Koons makes you think in circles. His early works were accessible - pointed comments on the fetishization of consumer culture. But as his fame rose, his art became bogglingly valuable. His Balloon Dog (Orange) broke the world record for the highest price paid for an artwork by a living artist, a cool $58.4 million. Does this fact beautifully underline his point? Or does it mean he sold out to the system he was criticizing?

It’s hard to know what to think. Koons’ eerie media presence doesn’t help. His comments to the press are strewn with references to psychological liberation and self-actualisation; soundbites ripped straight from a cheap self-help book. Is he a brilliant cultural commentator, so devoted to his message that his very life becomes part of his art? Or an evil genius, gleefully hammering the last polished nail into modern art’s dignity and humanity?

The new exhibition of Koons’ work at the Newport Street Gallery won’t help you answer these questions. The gallery belongs to Damien Hirst, and all of the pieces on display are from Hirst’s private collection – as a young artist he viewed Koons as something of an idol. The connection between the two is clear. Both are profoundly divisive modern artists who uncomfortably toe the line between art and commerce.
 
New Hoover Quik Broom, New Hoover Celebrity IV, 1980. © Jeff Koons
 
In Koons’ best pieces, many of which are found in the exhibition’s first few rooms, there is always a subversion at play. His wall-mounted hoovers from the 80’s resemble alien spacecrafts or, if you prefer, genitalia. They hang before blinding strip-lights like religious symbols, sterile products presented as spiritual icons. They also ask questions, in their neutral way, about function – these machines were made to pick up dirt yet they hang spotless on the wall, never used or sullied. If you shear a manufactured object from its destiny, what are you left with?

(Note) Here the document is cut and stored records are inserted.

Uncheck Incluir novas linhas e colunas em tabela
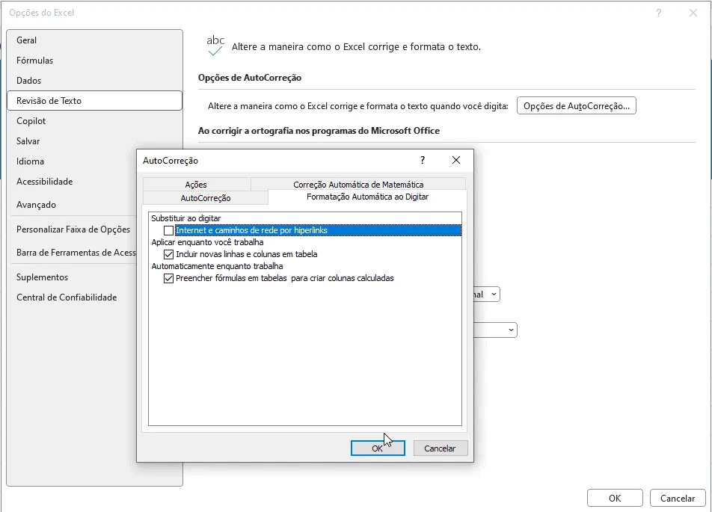The image size is (712, 512). click(168, 255)
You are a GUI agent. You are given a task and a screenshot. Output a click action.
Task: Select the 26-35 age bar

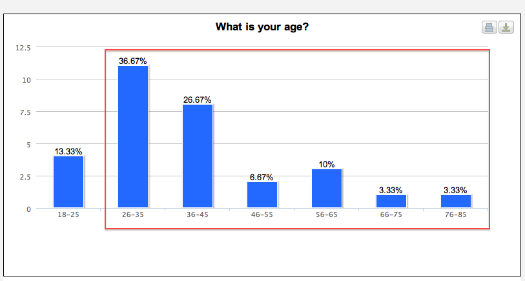(133, 137)
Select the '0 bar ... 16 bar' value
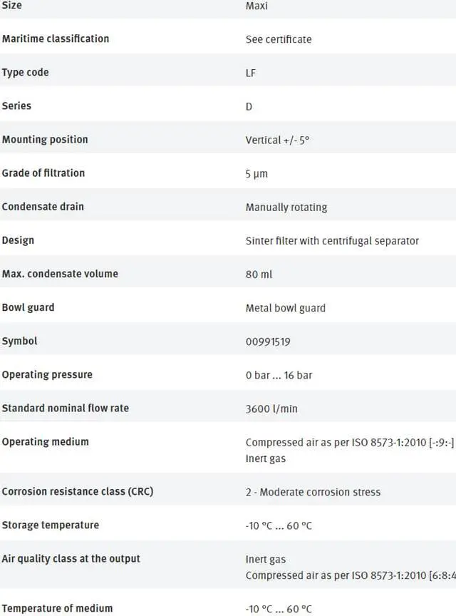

The work displays a reverence for culture, both ‘high’ and ‘low’. Nike adverts are framed on the wall and classical sculpture is replicated in garish, glaring steel. Three basketballs are suspended in a fishtank, bisected by the waterline. A metal train, for all the world like a child’s toy, is in fact a decanter filled with bourbon. The attention to craft and production is painfully meticulous, if not evident. For example, Koons met a Nobel laureate physicist to calibrate a solution which would keep the basketballs precisely half-submerged, and the train is deliberately made with stainless steel, the only metal that would preserve the alcohol indefinitely. The best pieces combine this precision with a visceral impact: what could be more lethal than a life jacket cast in bronze?

Between the giant bowls of eggs, semi-pornographic photography and metal beach toys is one of the pieces Koons is most famous for – a steel balloon animal. The monkey is four metres tall. Its cobalt surface gleams, reflecting everything around it (it’s important for Koons that viewers can see themselves in his work). Photos cannot do justice to its scale, nor to how much it resembles a balloon, down to the minute wrinkles where the ‘rubber’ has been twisted. It’s incredibly tempting to reach out and touch it. This is obviously forbidden.

If there is an overarching theme to be drawn from the selection of Koons’ work at the gallery, it’s the idea of preservation. Many of the pieces present objects that were made to be used, that would one day deflate, wear out or grow useless. By preserving these objects, Koons is saving them from ever dying, but also from ever living. The balloon monkey will never be played with, the brass snorkel will never breathe. This idea reflects back on us in a thousand ways; on our society that eats healthily, goes jogging, buys more, works harder – people that spend so much time trying to exist in a perfect state that they never really live.

Or perhaps you think that Koons is just a chancer, that his work is meaningless. Maybe he’s the emperor whose new clothes are painstakingly realized in stainless steel.

Well, maybe that’s the point.

Jeff Koons - Now is at Newport Street Gallery until 16th October. Admission is free.